Read it in the cards
There’s nothing to stop you looking at the cartoon at the end of this post now, but you may not understand it. You first have to know a little bit about Punch Cards. So first of all here is a picture of a punch card:

Interesting, isn’t it!
In my post titled Pretty Basic Stuff I showed you an equally boring image of some computer program code in BASIC. To create the program you would key in the instructions, and these are displayed on the screen as you type.
Punch cards pre-date this convenient method of entering code. When I first started programming in COBOL, I would start off by writing the instructions on coding sheets. These sheets then went off to the “Punch Room” where the girls (they were usually girls - I’m not being sexist here!) would key in my lines of code into a special machine which created a stack of cards - each card representing a line of code of my program. These were then fed into the computer using a special reading device.
In those days, the punch card was the very life-blood of the computer industry.

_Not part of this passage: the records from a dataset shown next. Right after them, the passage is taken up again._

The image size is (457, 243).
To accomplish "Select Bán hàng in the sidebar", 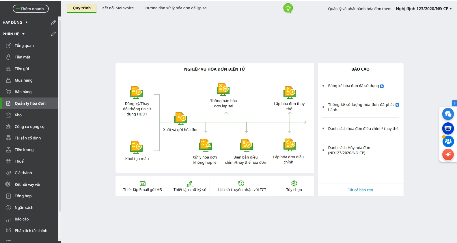I will coord(23,92).
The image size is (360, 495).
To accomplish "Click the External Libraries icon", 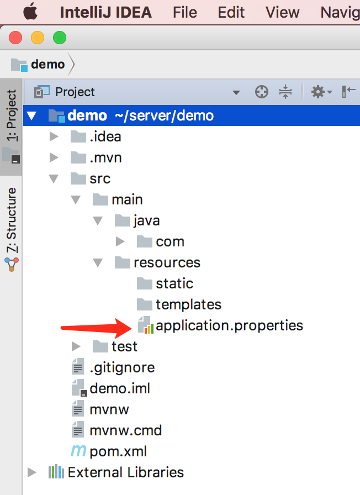I will (56, 472).
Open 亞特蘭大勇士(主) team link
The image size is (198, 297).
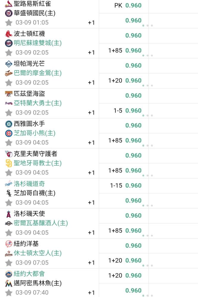pos(38,103)
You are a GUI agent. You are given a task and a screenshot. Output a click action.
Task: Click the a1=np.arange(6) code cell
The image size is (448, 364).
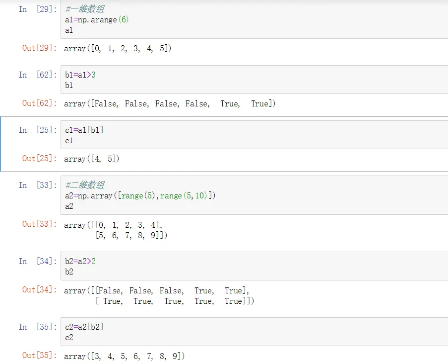tap(248, 20)
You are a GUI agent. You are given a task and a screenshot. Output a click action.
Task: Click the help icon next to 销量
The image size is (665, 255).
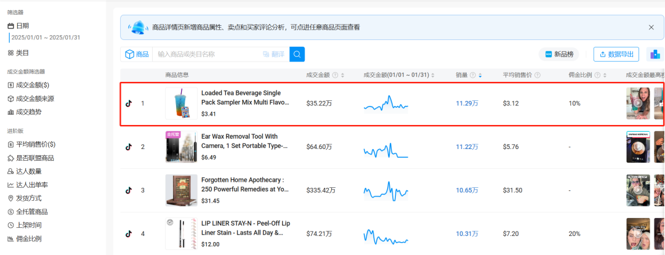(x=472, y=75)
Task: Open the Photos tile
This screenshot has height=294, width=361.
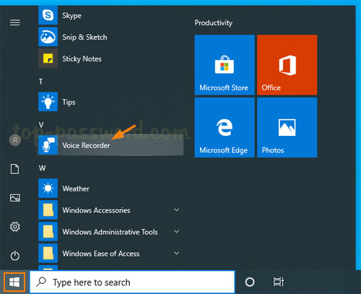Action: coord(287,127)
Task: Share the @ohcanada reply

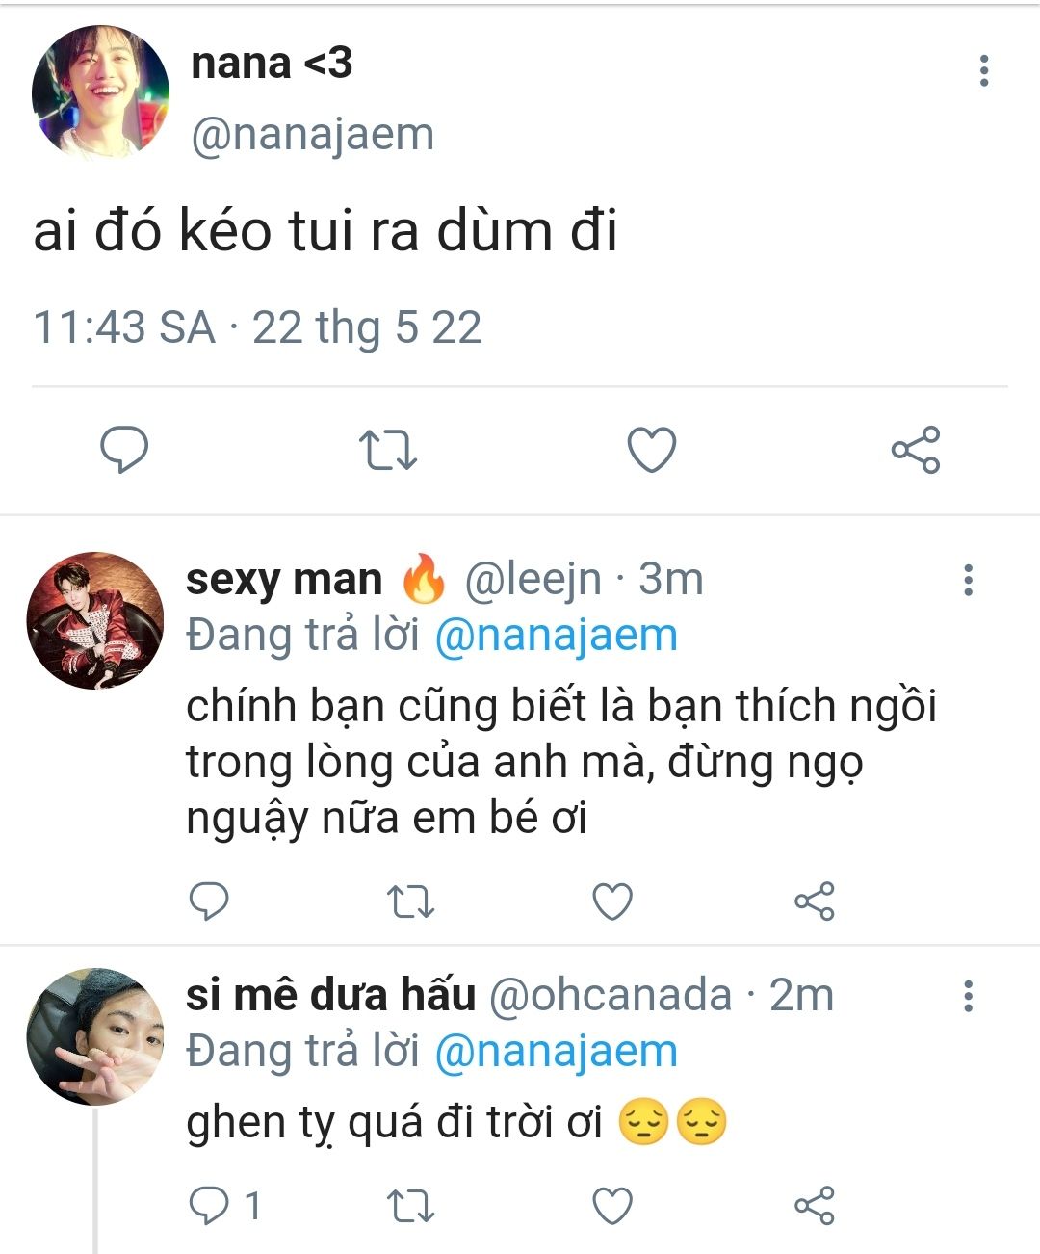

But it served at least one another very useful purpose. Living in London in the late 1960s, early 70s, I was inevitably exposed, from time to time, to some activities involving the stuff that Bill Clinton smoked, but never inhaled; and punch cards had the perfect thickness and texture for making the tip or “roach” for joints.
I wonder if Herman Hollerith (1860 - 1929), who invented the punch card, could have predicted that his creation would be put to such a practical alternative use?
OK. Keep in mind the picture of the punch card when you look at this visual pun:

(Published in Computer Weekly some time in the 1980s)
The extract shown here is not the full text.